• Work item
In the AI Conversations API page, how are streaming responses delivered to the frontend?

• Source passage
AI Conversations API: Chat, Streaming, and Message History

The AI Conversations API is the core of Caret’s writing assistant experience. Each conversation is anchored to a specific document and belongs to the authenticated user who created it. Messages are persisted across sessions so that the full chat history is available when a document is reopened. Streaming responses are delivered via Server-Sent Events (SSE), enabling the frontend to render each token incrementally as the LLM generates it — giving the impression of a real-time typewriter effect directly inside the editor. All endpoints below are routed through the API Gateway at https://api.caret.page/api/v1/ai/... and require a Supabase JWT in the Authorization header unless noted otherwise.

GET /api/v1/ai/models

List the curated set of LLM models available to select in the AI panel. This endpoint does not require authentication and returns a static catalog served from the server’s model registry.

curl https://api.caret.page/api/v1/ai/models

Response

models

array

required

Array of available model objects.

• Given data
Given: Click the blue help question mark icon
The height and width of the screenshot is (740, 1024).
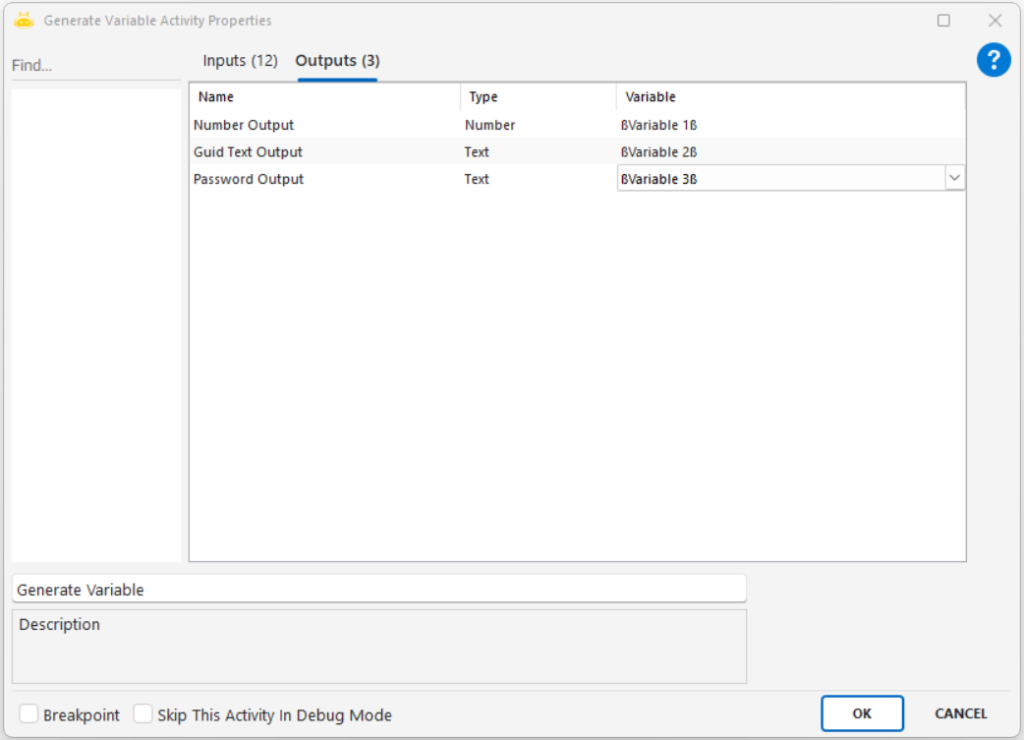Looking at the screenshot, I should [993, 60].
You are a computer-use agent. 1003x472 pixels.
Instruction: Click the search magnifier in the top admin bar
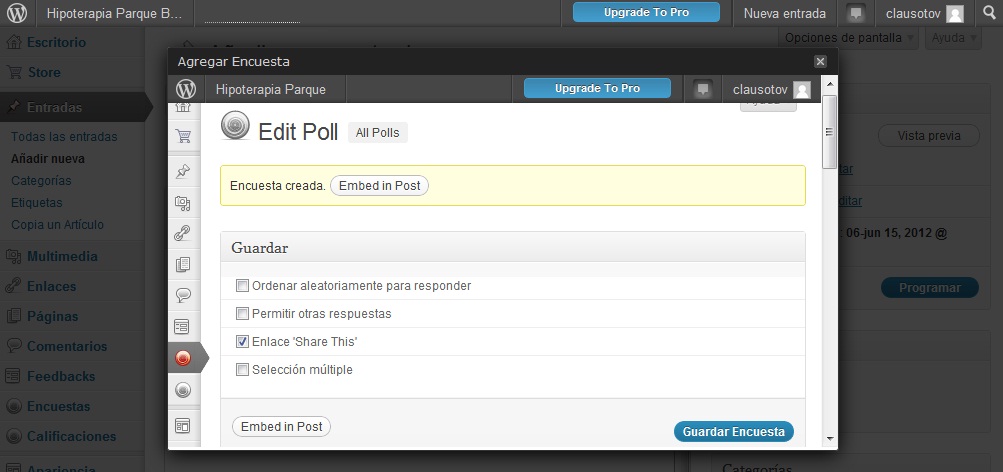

• Output for this exercise
Via Server-Sent Events (SSE).